If you enjoy self-improvement and are looking to build some good habits into your life, then consider picking up James Clear’s famous book Atomic Habits: An Easy and Proven Way to Build Good Habits & Break Bad Ones.
When this book first came out, I immediately put it into my Amazon shopping cart. A year later I finally purchased it, and a year after that I finally got around to reading it. (That’s par for the course for me. LOL) Of course, as soon as I read it I kicked myself for not reading it sooner.
In this post, I’ll share with you one big reason why I love this book, seven of the most impactful points I took away, and a few habits I’ve built both in my piano studio and personal life.
One Big Reason I Love This Book
One big thing I love about this book actually has a lot to do with its layout.
Every chapter has a summary at the end that highlighted 6 major points to take away. This was an incredibly helpful visual recap.
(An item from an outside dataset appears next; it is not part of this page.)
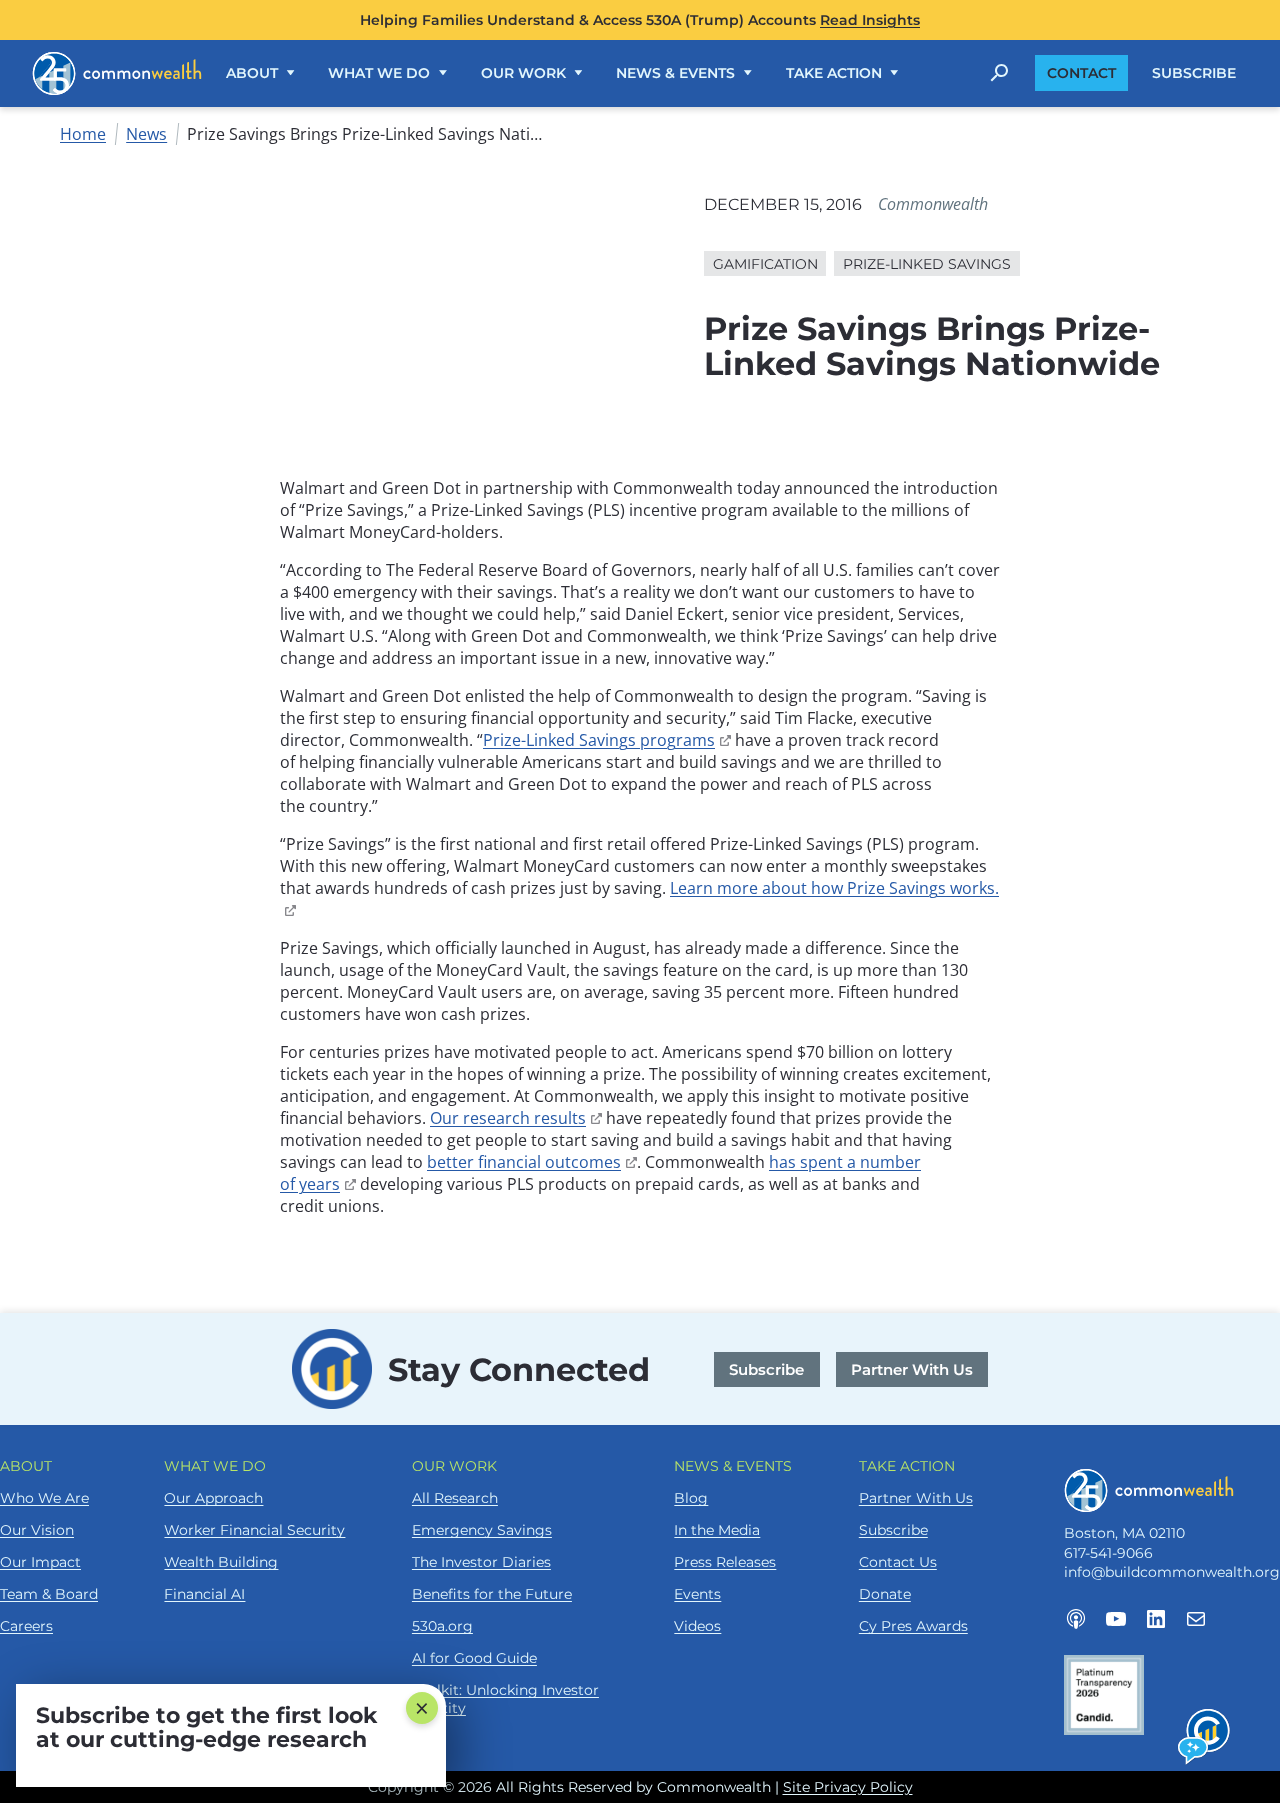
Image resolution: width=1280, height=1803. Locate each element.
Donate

I tried to force myself to highlight just one or two of those points in order to focus my takeaways even more.
At the end of the book, he even provides bonus chapters for how you can apply these principles to business and to parenting.
Application, application, application. Check!
Here are seven of the most impactful points/quotes I took away. Believe me, there were many more, but listing them all wasn’t going to do you ANY good.
A small amount for you to digest:
The most effective way to change your habits is to focus not on what you want to achieve, but on who you wish to become. (Chapter 2, page 41)
The process of behavior change always starts with awareness. You need to be aware of your habits before you can change them. (Chapter 4, page 67)
Habit stacking is a strategy you can use to pair a new habit with a current habit. (Chapter 5, page 79)
The most effective form of learning is practice, not planning…The amount of time you have been performing a habit is not as important as the number of times you have performed it. (Chapter 11, page 147)
Many habits occur at decisive moments—choices that are like a fork in the road—and either send you in the direction of a productive day or an unproductive one… The Two-Minute Rule states, “When you start a new habit, it should take less than two minutes to do.” (Example: Do you want to be a runner? Start running but don’t allow yourself to run for more than 2 minutes at a time.) (Chapter 13, page 167)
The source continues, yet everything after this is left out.